Наконец они пришли: частям оставаться на месте и выслать людей за получением пищи. Одно – малоутешительное, другое – вызвавшее оживление: все засуетились, заговорили громче, застучали котелками. На 10 человек уходило за пищей двое. Уходящих напутствовали:
– Не разлейте. Пополнее котелки! Погорячее!
Ждать их возвращения пришлось долго: часа полтора, во всяком случае, т. к. кухни остановились далеко, у предгорья. Возникла естественная мысль о кострах, но разве может быть здесь дерево, когда кругом ни одного кустика, а одни камни. Да если бы и было дерево, то разве можно его найти во тьме?
Встречали вернувшихся оживленно, веселыми приветствиями и даже только слегка пожурили за почти остывшую пищу. Ели с наслаждением, а потом возобновились оживленные разговоры, возня, пока не стал одолевать сон и опять тот же холод. Заснуть удавалось на короткое время, и ночь проходила в непрерывном движении. С полной охотой все шли в охранение, выставляемое на склоне горы. Смена происходила непрерывно: едва спускались смененные посты, как поднимались следующие очереди. Так согревались.
О повторении атаки узнали около полуночи. Приказание гласило: атака с началом рассвета на прежних участках. Сигнал к атаке – два орудийных выстрела по горе. К этому моменту части должны приблизиться к противнику возможно ближе, чтобы одним махом быть на горе. Гора должна быть взята во что бы то ни стало.
29 октября. Очень холодно. Все простыли. А время тянется страшно медленно. До рассвета еще более двух часов.
– Господин капитан! Холодно! Не ползти ли нам понемногу в гору? – умоляюще говорили офицеры своему командиру роты. А у последнего самого давно уже было такое желание.
– Ну, вперед! Медленно, осторожно, тихо…
С остановками через несколько аршин подъема цепи стали подниматься. Вперед выдвинулась реденькая цепочка, которая должна обозначать собой рубеж начала атаки. Достигнув линии, с которой, стоя в рост, виден был на фоне темно-серого неба и облаков гребень горы и двигающиеся по нему фигуры противника, цепи замедлили движение, усилили осторожность, ползли и замерли на линии выдвинутой цепочки…
Сколько оставалось шагов до противника, определить было трудно: 50—60 или до 100? Но уже ясно слышались разговоры на горе. Не было сомнения – противник готов встретить атаку, но он еще не увидел и не услышал подползших и затаивших дыхание марковцев.
Хватит ли сил и дыхания без остановки добраться до красных? – думал каждый и решал: должно хватить! Лежали как пластуны, но блуждая глазами по долине: там где-то стоит батарея, которая подаст сигнал к атаке.
Вот и признак наступающего рассвета: облака, повисшие над горой, до которых рукой подать, стали бледнеть.
Две вспышки орудийных выстрелов в темной долине…
Еще не донеслись до марковцев звуки выстрелов, как они вскочили и… вперед! Звуки артиллерийских выстрелов, вспышки и разрывы снарядов, всего лишь в нескольких десятках шагов перед ними, раздались одновременно.

- - - -

ПОРЯДОК РАБОТЫ
(a) Какой сигнал к атаке был назначен в приказании, согласно отрывку о подготовке к атаке на горе?
(b) Выпишите из отрывка о подготовке к атаке на горе фрагмент, начиная со слов «Встречали вернувшихся оживленно, веселыми» и заканчивая словами «то ни стало.».
(c) Продолжите отрывок о подготовке к атаке на горе с того места, на котором он заканчивается.

- - - -

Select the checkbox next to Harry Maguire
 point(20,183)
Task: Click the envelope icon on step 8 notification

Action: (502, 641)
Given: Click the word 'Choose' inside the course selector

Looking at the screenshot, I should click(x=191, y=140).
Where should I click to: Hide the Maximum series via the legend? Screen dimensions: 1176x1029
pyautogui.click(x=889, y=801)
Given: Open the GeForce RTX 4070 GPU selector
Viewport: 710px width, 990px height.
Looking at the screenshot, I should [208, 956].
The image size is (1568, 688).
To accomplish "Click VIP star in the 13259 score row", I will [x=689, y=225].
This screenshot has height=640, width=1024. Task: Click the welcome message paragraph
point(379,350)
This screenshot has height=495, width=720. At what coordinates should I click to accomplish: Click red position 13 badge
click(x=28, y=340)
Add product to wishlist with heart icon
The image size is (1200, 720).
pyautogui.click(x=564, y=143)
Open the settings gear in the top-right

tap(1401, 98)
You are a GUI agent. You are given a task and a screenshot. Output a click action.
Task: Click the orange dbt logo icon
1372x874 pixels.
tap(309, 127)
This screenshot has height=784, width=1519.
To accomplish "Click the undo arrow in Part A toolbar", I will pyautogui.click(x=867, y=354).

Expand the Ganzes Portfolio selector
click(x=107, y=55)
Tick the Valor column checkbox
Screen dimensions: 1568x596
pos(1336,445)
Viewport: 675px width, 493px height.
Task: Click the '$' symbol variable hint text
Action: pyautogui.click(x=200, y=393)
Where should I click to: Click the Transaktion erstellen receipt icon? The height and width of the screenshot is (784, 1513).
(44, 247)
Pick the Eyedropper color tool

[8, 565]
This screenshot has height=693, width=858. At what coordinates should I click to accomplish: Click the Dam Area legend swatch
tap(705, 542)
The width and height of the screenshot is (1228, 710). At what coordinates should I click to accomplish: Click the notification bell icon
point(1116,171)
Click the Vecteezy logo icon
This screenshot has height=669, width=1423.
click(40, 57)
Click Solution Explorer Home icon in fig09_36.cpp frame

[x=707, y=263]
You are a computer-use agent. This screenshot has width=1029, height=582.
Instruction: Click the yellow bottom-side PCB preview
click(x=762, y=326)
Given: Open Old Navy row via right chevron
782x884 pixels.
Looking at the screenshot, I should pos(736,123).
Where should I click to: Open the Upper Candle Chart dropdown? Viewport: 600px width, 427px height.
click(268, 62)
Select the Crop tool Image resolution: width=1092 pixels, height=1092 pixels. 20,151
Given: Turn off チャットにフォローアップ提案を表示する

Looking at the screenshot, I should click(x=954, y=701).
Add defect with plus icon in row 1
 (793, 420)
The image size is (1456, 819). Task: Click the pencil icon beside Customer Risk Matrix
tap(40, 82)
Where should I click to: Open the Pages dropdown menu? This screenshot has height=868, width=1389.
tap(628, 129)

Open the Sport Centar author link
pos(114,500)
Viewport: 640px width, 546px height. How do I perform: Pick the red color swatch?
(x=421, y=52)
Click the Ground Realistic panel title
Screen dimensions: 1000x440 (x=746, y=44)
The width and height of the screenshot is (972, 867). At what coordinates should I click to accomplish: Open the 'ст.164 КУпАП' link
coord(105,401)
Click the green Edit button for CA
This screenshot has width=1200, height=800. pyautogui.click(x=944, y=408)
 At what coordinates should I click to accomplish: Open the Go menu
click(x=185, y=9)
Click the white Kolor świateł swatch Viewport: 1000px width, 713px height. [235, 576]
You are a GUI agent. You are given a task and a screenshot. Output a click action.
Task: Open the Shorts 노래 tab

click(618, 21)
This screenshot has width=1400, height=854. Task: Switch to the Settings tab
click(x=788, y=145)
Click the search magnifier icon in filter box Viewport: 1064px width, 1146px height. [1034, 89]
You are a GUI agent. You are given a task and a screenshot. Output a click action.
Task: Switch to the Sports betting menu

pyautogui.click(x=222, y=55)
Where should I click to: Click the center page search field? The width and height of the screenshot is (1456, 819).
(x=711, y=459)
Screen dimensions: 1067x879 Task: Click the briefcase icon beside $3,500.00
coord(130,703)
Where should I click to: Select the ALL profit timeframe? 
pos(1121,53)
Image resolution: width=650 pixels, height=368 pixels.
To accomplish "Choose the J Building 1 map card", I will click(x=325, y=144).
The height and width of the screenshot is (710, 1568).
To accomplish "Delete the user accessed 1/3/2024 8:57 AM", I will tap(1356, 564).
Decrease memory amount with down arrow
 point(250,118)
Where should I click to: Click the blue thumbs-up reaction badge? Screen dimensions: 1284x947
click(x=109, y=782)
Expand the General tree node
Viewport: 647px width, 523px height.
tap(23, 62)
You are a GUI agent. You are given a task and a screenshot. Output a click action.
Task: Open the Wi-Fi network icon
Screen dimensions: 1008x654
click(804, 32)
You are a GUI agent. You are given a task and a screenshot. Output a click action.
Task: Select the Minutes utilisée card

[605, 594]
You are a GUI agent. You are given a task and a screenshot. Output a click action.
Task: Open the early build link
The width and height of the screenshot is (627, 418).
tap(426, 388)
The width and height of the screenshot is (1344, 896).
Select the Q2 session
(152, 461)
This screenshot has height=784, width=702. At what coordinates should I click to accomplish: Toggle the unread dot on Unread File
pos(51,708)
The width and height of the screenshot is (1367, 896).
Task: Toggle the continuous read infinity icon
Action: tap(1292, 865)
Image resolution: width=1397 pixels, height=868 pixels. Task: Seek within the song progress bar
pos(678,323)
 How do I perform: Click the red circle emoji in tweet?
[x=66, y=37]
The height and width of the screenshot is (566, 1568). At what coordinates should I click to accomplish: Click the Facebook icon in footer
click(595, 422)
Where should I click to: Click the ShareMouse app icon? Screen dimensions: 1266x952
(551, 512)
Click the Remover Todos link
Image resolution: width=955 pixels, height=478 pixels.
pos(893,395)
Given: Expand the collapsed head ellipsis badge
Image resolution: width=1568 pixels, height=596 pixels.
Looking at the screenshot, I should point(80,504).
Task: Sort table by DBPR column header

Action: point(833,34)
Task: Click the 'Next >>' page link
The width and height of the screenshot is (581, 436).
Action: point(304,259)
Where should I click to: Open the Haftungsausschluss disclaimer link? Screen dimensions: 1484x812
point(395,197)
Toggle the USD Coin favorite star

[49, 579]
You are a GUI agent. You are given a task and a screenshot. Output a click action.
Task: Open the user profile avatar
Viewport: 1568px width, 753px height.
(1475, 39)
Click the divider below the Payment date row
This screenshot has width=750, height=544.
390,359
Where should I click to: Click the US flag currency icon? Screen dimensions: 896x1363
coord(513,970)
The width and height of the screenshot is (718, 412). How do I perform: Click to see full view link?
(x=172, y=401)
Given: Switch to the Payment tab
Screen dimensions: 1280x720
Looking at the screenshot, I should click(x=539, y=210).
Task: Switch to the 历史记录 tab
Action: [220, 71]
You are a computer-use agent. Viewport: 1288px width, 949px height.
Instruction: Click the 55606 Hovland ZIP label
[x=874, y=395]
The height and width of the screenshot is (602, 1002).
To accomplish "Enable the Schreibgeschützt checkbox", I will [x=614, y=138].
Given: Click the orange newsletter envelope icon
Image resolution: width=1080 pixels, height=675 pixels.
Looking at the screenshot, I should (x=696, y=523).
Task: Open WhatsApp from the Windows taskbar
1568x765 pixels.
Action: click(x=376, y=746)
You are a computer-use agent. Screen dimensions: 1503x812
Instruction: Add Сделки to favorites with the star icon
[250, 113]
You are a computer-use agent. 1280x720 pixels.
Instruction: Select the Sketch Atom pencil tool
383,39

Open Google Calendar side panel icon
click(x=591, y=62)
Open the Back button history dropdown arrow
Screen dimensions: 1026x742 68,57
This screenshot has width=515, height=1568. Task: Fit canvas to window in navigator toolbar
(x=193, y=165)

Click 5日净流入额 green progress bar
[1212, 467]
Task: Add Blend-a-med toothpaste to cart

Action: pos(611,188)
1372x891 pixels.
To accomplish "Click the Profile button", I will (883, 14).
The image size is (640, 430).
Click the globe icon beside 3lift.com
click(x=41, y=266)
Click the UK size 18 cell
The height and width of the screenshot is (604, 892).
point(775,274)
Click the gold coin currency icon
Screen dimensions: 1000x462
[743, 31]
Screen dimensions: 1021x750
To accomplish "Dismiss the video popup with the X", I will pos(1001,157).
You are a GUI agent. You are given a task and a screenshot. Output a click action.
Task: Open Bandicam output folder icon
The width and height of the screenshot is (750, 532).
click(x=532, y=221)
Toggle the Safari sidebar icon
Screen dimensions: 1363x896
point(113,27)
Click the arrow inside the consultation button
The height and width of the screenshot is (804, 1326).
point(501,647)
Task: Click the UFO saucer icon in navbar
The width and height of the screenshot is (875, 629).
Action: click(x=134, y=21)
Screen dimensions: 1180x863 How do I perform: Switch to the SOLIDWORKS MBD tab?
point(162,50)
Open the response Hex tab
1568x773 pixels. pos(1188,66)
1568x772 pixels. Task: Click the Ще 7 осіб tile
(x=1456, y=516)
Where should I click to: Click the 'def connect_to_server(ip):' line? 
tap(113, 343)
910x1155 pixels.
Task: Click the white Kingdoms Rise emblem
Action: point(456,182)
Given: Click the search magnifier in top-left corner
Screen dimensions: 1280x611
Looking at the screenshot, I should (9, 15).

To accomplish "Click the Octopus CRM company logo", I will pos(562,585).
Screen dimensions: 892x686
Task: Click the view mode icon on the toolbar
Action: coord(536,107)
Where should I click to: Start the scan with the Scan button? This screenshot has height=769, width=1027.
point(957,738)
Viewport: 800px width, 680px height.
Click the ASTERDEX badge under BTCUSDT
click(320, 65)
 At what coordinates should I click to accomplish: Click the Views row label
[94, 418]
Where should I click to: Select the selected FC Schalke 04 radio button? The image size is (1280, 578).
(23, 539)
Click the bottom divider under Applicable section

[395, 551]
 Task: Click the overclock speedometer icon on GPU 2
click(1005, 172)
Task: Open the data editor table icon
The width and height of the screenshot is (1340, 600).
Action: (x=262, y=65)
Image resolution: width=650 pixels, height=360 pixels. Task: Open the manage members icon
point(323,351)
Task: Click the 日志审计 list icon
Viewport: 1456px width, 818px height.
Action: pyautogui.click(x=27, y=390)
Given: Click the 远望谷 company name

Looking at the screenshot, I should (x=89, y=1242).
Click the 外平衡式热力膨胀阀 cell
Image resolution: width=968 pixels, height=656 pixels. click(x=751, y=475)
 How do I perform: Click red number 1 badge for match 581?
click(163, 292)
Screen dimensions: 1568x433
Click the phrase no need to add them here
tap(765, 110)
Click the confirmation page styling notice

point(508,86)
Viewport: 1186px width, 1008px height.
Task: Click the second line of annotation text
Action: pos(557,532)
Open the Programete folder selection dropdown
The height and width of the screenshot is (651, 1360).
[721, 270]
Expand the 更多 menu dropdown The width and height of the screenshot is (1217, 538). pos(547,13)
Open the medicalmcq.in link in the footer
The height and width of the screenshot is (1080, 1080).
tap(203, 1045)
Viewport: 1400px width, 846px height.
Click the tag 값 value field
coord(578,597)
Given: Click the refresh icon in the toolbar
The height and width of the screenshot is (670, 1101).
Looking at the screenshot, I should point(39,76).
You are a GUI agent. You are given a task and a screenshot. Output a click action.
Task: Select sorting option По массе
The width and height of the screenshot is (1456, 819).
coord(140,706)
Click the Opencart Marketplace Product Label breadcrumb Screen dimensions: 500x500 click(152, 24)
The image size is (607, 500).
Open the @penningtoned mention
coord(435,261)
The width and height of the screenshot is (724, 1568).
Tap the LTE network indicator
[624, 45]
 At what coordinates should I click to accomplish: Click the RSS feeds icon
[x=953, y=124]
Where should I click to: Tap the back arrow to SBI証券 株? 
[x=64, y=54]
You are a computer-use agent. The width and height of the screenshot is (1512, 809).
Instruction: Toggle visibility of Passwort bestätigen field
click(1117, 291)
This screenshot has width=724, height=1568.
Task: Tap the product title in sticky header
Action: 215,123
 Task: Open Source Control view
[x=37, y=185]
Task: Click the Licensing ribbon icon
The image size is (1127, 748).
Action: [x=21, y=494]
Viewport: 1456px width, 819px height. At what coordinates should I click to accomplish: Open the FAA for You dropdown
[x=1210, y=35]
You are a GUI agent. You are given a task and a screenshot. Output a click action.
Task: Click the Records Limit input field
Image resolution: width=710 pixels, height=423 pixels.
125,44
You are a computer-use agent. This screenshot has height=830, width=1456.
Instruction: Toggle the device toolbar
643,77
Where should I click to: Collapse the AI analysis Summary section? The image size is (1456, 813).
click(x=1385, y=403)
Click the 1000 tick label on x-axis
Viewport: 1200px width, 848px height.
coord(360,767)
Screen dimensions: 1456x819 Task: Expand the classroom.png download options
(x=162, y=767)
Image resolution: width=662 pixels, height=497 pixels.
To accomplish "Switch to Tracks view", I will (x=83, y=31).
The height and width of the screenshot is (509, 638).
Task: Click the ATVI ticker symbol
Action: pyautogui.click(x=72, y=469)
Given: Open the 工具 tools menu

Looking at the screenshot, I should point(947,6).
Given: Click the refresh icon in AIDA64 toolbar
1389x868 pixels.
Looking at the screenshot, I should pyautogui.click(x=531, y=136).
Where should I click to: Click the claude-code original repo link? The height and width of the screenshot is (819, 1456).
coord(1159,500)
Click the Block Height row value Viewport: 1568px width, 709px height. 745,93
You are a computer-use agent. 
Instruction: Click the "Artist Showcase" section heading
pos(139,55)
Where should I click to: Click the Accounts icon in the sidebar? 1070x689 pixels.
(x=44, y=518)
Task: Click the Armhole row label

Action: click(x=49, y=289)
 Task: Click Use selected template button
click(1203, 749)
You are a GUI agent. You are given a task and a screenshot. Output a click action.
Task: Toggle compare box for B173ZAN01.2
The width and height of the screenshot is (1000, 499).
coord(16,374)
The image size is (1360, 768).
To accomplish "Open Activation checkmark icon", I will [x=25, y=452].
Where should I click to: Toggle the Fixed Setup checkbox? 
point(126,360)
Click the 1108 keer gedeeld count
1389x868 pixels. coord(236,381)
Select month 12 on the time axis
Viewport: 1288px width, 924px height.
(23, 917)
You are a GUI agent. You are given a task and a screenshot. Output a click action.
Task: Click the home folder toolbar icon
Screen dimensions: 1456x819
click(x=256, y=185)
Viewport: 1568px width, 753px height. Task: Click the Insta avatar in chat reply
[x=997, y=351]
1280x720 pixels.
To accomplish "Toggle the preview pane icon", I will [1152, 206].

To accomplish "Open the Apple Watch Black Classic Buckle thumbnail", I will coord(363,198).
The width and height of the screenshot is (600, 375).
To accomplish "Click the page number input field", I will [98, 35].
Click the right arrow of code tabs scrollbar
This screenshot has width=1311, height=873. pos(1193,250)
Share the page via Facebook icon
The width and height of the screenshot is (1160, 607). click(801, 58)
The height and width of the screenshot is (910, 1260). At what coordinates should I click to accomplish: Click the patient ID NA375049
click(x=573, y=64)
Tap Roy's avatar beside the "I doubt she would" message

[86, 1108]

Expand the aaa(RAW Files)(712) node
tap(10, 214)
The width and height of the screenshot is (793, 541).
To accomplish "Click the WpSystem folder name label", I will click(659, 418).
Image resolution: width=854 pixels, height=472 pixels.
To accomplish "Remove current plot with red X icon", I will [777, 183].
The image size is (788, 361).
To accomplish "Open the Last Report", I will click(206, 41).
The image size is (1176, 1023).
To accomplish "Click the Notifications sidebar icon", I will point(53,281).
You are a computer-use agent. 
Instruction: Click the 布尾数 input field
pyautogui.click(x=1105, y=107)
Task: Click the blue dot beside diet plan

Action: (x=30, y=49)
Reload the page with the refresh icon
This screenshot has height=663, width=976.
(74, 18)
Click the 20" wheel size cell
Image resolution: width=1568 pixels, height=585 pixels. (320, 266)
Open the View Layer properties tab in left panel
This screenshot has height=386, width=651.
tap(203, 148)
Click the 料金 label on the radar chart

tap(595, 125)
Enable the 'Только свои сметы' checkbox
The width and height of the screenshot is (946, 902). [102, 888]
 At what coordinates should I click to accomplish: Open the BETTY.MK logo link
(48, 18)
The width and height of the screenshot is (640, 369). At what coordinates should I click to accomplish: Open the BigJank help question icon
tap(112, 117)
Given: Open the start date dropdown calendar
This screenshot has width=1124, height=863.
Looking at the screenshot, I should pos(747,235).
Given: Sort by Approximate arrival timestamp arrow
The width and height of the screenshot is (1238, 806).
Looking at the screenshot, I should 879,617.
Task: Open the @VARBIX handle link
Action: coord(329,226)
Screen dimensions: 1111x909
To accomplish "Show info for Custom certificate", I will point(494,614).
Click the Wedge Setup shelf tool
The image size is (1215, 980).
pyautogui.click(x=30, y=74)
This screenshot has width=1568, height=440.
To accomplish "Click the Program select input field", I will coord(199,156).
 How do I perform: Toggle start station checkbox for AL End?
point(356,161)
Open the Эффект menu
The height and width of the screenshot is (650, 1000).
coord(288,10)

- - - -

ПОЛУЧЕННЫЕ ОТВЕТЫ
(a) Два орудийных выстрела по горе.

(b)
Встречали вернувшихся оживленно, веселыми приветствиями и даже только слегка пожурили за почти остывшую пищу. Ели с наслаждением, а потом возобновились оживленные разговоры, возня, пока не стал одолевать сон и опять тот же холод. Заснуть удавалось на короткое время, и ночь проходила в непрерывном движении. С полной охотой все шли в охранение, выставляемое на склоне горы. Смена происходила непрерывно: едва спускались смененные посты, как поднимались следующие очереди. Так согревались.
О повторении атаки узнали около полуночи. Приказание гласило: атака с началом рассвета на прежних участках. Сигнал к атаке – два орудийных выстрела по горе. К этому моменту части должны приблизиться к противнику возможно ближе, чтобы одним махом быть на горе. Гора должна быть взята во что бы то ни стало.

(c)
Несколько мгновений полной тишины, и… затрещали с горы ружейные выстрелы и пулеметные очереди. Марковцы штурмуют гору.
Вбегали на нее одиночками, группами в 2—3 человека. Пулемет скосил офицера многими пулями, ранил еще двух, но замолк под ударами штыков. Красные ошеломлены, отбегают… их задерживают командиры. Офицеры идут «в штыки». 2—3 закалывают, 3—4 пристреливают выстрелами в упор. В одном месте 10—15 красных сдаются. «Не трогать их!» – кричит командир взвода. Горячий порыв, сверхусилие, охлаждены. А в этот момент, с криком «Бей их!», «Вперед! Их мало» красные контратакуют на этом участке. Взятые было в плен берутся за винтовки. Под их штыками падает командир взвода, еще двое. Остальные катятся с горы вниз. Но неустойку ликвидируют с соседних участков. Редкие выстрелы. Красные оставили свои позиции только лишь под угрозой штыка. Они не осмелились принять удара, а где приняли – гибли. И это перед бойцами совершенно выдохшимися, с бешено бьющимися сердцами, с одеревеневшими, уже бессильными мускулами ног.
То, что казалось марковцам террасами горы, было всего лишь узким, в 3—5 шагов, гребнем, за которым начинался пологий спуск в широкую ложбину, вливающуюся верстах в 3—4 в низкую долину. Весь скат в ложбину был усеян красными.
Но… марковцы не только не преследовали, но и не стреляли. Они были не в силах… Кто-то крикнул: «Пулеметы сюда!» Напрасно! Даже лошадьми невозможно втянуть их на гору. Оставалось быть лишь зрителями, как отходил противник, приводил себя в порядок и остановился на складке местности верстах в двух.
Время шло, а они продолжали лежать на горе. Уже дыхание стало нормальным, успокоилось сердце, но не двигались ноги: так были переутомлены они. Обменивались впечатлениями: о крутизне подъема горы, которую они проделали; о своем положении непосредственно под облаками, скрывающими вправо вершину горы; о долине, виднеющейся верстах в четырех внизу, и хуторе на ней; о следующей горе. Мало кому приходилось наблюдать такой гористый пейзаж.
И, как-то неожиданно, все услышали:
– Спасибо за славную атаку, орлы! С победой, орлы!
По гребню проходил и приветствовал их полковник Наркевич, временный командующий полком. Марковцы с искренней радостью видели своего заурядного, скромного, «без страха и упрека» командира здесь, на горе, взобраться на которую при его сорока с лишним летах не представлялось легким делом. «Сам – орел!» – говорили про него.
Влево в долине шел бой. Наконец, по гребню быстро передалось: «Вперед!» Батальоны стали спускаться. Красные, открыв огонь, однако, быстро оставили свою позицию в ложбине. Видно, как из хутора уходили их обозы и вскоре за ними и цепи. Противник отступал перед фронтом всей дивизии, под угрозой захода ему в тыл марковцев. Отступал по двум направлениям: по долине, вверх по течению реки Егорлык и на следующую гору – Меловую.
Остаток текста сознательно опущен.